**Items from a data source**

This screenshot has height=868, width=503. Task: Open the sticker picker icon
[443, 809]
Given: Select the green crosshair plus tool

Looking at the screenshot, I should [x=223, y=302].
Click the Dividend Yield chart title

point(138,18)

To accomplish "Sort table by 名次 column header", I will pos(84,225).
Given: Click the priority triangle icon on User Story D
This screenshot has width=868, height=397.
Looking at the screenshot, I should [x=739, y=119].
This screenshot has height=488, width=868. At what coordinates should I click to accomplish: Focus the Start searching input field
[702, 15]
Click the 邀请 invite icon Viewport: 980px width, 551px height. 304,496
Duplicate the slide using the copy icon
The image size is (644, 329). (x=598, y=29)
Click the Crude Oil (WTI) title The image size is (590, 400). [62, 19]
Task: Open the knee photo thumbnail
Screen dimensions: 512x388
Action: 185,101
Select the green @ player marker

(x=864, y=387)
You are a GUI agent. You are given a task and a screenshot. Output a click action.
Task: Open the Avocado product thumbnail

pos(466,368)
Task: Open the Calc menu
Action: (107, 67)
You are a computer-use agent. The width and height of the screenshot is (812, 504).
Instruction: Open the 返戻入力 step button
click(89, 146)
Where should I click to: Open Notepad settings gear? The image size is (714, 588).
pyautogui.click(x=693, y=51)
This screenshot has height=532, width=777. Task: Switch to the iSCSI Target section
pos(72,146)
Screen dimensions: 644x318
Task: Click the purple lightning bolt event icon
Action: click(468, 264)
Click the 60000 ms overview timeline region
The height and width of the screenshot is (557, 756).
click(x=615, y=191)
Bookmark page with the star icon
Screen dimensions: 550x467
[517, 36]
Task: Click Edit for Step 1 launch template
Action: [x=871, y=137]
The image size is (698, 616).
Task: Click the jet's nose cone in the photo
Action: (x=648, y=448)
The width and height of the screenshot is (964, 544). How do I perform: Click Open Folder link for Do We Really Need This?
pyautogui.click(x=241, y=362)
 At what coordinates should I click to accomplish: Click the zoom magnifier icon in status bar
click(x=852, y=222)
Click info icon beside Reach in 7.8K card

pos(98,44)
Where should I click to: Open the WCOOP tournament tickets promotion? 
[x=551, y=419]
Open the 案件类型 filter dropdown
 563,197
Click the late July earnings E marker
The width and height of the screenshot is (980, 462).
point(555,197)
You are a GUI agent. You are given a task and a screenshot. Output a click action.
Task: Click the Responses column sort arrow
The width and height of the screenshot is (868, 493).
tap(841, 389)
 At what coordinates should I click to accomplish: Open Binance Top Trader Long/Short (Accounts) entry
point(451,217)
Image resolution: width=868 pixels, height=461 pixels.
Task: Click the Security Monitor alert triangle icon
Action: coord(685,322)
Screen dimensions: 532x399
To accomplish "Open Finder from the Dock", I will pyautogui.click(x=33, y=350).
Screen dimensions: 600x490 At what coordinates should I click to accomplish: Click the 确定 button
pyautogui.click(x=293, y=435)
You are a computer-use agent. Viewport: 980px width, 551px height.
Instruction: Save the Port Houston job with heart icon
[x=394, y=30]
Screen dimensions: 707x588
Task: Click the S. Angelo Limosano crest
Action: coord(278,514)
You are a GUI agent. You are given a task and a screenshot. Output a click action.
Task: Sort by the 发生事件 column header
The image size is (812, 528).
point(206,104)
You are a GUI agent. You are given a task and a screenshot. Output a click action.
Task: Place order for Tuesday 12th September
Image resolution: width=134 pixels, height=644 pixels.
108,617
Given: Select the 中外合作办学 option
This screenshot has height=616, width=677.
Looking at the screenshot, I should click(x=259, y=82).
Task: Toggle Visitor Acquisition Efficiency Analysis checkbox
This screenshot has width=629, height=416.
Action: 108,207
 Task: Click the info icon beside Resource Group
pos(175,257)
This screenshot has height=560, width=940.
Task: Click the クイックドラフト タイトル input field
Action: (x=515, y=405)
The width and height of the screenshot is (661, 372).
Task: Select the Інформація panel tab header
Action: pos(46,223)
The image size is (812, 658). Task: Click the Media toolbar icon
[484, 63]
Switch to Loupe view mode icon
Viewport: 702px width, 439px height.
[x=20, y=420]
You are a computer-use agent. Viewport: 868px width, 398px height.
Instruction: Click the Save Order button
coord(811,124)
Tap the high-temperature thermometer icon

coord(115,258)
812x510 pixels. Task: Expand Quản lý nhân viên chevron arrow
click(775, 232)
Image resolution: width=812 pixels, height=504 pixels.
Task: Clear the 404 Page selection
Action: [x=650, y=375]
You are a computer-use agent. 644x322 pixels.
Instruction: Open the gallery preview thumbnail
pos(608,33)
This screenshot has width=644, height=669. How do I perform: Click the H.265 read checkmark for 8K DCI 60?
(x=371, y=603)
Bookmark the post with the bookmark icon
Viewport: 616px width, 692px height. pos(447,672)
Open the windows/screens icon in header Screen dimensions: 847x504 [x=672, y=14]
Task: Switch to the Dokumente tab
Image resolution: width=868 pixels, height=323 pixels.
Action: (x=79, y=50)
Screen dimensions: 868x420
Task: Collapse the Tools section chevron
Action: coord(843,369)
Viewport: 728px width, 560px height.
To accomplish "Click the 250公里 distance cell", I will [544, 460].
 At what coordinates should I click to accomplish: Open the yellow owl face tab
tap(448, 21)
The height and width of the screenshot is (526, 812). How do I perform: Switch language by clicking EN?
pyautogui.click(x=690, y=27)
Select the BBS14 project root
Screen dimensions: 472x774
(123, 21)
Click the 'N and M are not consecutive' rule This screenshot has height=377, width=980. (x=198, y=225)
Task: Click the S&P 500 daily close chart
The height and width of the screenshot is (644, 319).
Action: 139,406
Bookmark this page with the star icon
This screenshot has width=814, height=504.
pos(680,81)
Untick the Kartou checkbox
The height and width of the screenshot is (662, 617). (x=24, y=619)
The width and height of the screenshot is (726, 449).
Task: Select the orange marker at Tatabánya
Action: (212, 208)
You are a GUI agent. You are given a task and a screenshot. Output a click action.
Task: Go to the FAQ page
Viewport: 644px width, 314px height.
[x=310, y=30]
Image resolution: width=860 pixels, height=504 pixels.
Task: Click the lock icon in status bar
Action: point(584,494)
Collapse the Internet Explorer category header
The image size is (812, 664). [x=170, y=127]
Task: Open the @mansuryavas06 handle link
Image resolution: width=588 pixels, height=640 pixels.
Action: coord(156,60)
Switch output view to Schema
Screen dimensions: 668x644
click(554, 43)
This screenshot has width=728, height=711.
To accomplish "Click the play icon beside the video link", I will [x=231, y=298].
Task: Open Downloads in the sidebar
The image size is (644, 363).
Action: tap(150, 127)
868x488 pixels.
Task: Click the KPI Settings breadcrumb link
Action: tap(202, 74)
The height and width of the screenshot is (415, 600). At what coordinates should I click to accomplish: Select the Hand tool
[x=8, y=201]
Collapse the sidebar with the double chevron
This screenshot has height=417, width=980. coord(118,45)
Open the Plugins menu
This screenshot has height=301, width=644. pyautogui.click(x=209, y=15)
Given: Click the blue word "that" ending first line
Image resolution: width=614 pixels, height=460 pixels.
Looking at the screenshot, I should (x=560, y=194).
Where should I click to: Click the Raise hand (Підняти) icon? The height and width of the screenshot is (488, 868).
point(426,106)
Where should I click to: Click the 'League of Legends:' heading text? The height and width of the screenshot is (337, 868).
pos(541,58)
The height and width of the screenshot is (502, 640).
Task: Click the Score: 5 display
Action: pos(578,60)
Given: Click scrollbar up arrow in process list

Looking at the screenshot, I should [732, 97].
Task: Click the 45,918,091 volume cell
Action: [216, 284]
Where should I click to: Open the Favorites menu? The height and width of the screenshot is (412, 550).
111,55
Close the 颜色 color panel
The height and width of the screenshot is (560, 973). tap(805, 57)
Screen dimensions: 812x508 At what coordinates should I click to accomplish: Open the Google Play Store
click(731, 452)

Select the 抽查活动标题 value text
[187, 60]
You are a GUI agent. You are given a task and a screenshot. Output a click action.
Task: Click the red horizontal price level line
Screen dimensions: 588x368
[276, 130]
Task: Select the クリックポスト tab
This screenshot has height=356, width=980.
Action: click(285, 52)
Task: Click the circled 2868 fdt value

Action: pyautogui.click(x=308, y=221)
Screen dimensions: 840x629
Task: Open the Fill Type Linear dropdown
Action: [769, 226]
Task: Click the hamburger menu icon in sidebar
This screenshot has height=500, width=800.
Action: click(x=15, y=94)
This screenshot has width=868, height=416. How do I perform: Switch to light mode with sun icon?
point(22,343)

**Instructions for the task**
Which lines of the data include "column"? Copy each of them.

**Completed exercise**
To accomplish "Sort table by 名次 column header", I will pos(84,225).
Task: Click the Responses column sort arrow
Task: Sort by the 发生事件 column header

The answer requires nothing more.